А что они могли написать за 34 дня? Они написали, что она якобы участвовала в художественной самодеятельности. Таких данных нет, по-моему, это выдумка. "Она хорошо заправляла постель". Охотно верю, что это достоинство у нее есть. У нее была обязанность поливать цветы. Ну, благородное дело, молодец! Но как можно на этом основании делать заключение о личности, о том, что она достойна УДО?! Если бы это было нормой, если бы руководство колоний всегда поддерживало всякое ходатайство, о чем тут говорить?! Так все же наоборот. Только 30 процентов тех, кто подает, они снабжают сопроводиловкой, что подходит. Более того, делается все для того, чтобы человек не получил УДО.

Например, есть статья о наказаниях, там две части. В первой части дается закрытый перечень злостных нарушений. А во второй части написано, что если было повторное нарушение установленного порядка, это тоже будет считаться злостным нарушением. А что такое "установленный порядок"? Не застегнул верхнюю пуговицу, вовремя не поздоровался, снял в жару пилотку и так далее. Два таких поступка – и ты уже в ШИЗО, ты уже злостный нарушитель, и не видать тебе УДО. И этим колония пользуется весьма активно.

А тут Васильева не успела заработать никакие наказания, но и не заработала поощрений. А в характеристике для суда важно, были ли поощрения. То есть мы видим, что это демонстративная ситуация: "А вот мы делаем так". И когда правозащитники попытались что-то узнать, что-то выяснить, им объяснили: "Не лезьте! Это не ваше дело". И это параллельно с другим процессом – над Олегом Сенцовым, где плюют на общественное мнение, на общественную позицию и дают ему 20 лет. И все в растерянности.

Я не сторонник того, чтобы за экономические преступления сидели в тюрьмах, тем более женщины. Можно найти другие формы наказания, не обязательно лишать свободы и сажать в тюрьму. Но здесь действительно вызывающий случай. Им не хватило терпения подождать пять месяцев. Ну, пусть было бы шесть месяцев, как положено, как требуется. Нет, этого не было. И в этом есть какая-то демонстрация всему обществу: ладно, так получилось, что ее посадили, и какие-то силы в этом споре победили, но это правосудие наших не касается, наши идут по другой системе, по другому правосудию. Да и правосудие ли это?.. То есть мы возвращаемся к тем временам, когда трудно говорить и о судебной, и о пенитенциарной системе. Что, начальник колонии не понимал, что он не может написать положительное заключение, если у него человек побыл три-четыре дня, да еще и не признал своей вины, не раскаялся?.. Не писал он никогда положительных заключений в таких случаях. Даже если прошло не три-четыре дня, а шесть месяцев. А тут написал! Более того, не допускал туда членов Общественной наблюдательной комиссии и членов президентского Совета.

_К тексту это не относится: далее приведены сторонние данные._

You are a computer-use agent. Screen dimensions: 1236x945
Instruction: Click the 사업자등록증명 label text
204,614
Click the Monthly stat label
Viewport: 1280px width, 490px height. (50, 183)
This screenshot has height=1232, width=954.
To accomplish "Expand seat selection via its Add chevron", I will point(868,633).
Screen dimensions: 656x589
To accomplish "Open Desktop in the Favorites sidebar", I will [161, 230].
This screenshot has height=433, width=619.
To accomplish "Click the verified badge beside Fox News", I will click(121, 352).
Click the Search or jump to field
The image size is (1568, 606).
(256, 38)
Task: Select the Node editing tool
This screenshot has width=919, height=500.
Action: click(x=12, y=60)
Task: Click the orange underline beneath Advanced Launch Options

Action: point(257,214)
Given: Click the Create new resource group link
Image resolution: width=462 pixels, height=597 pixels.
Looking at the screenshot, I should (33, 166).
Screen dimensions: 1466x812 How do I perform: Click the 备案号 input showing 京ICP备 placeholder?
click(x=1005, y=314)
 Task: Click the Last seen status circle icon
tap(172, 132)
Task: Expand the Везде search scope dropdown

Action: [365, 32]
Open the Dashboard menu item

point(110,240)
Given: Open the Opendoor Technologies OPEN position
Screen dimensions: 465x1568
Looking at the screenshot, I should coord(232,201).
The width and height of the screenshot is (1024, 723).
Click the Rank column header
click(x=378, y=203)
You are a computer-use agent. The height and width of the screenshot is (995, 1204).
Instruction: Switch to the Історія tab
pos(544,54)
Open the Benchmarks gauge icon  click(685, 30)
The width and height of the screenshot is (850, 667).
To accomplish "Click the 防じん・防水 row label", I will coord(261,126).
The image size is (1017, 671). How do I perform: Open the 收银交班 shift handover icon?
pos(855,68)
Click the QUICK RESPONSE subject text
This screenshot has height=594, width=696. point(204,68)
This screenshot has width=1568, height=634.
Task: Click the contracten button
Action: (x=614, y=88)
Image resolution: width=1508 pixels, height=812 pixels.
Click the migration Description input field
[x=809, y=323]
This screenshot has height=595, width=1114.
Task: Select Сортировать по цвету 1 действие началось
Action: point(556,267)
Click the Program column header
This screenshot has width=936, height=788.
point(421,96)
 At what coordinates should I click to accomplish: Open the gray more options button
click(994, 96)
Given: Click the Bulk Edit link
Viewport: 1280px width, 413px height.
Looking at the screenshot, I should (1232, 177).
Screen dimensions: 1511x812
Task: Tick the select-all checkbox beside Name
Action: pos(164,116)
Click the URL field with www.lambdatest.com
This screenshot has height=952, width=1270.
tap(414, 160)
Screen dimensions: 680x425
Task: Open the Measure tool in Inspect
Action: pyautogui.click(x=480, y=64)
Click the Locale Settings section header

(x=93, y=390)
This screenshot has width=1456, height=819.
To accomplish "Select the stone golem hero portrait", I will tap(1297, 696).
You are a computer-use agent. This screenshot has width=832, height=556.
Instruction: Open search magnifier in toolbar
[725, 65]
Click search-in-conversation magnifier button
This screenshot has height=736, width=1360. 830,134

Мне кажется, это факт чрезвычайно важный. Элла Памфилова написала обращение о том, чтобы с этим разобраться. И мне кажется, у власти есть два выхода: или она должна признать, что есть нарушение, и наказать виновных, или она должна признать, что это норма. То есть должен быть созван пленум Верховного суда, который должен осудить правоприменительную практику требования от сидельца признания вины. Только это надо сделать на правовом уровне. Пленум Верховного суда должен принять решение, а это для судей – как закон. И чтобы не было искусственного воспрепятствования УДО. Помните, как было с Платоном Лебедевым, – там тапочки фигурировали.

Владимир Кара-Мурза-старший: А я помню, что Ходорковскому сделали замечание за то, что он поделился лимоном.

Валерий Борщев: И таких историй множество. Я помню, у Трепашкина было нарушение. Он стоял спиной к начальнику колонии, а тот сказал: "Ты почему не здороваешься?" – Я вас не видел". – "Как это не видел?! Я тебя видел, а ты меня не видел".

Владимир Кара-Мурза-старший: Но его выпустили по УДО, он был у нас в студии, а вечером его опять забрали в тюрьму на четыре года. Сказали: "Мы его по ошибке выпустили". После того, как он не стал молчать, стал выступать на Радио Свобода, его на следующий день арестовали и опять сослали в ту же колонию.

Валерий Борщев: Я же называл цифру по УДО – 30 процентов положительных решений.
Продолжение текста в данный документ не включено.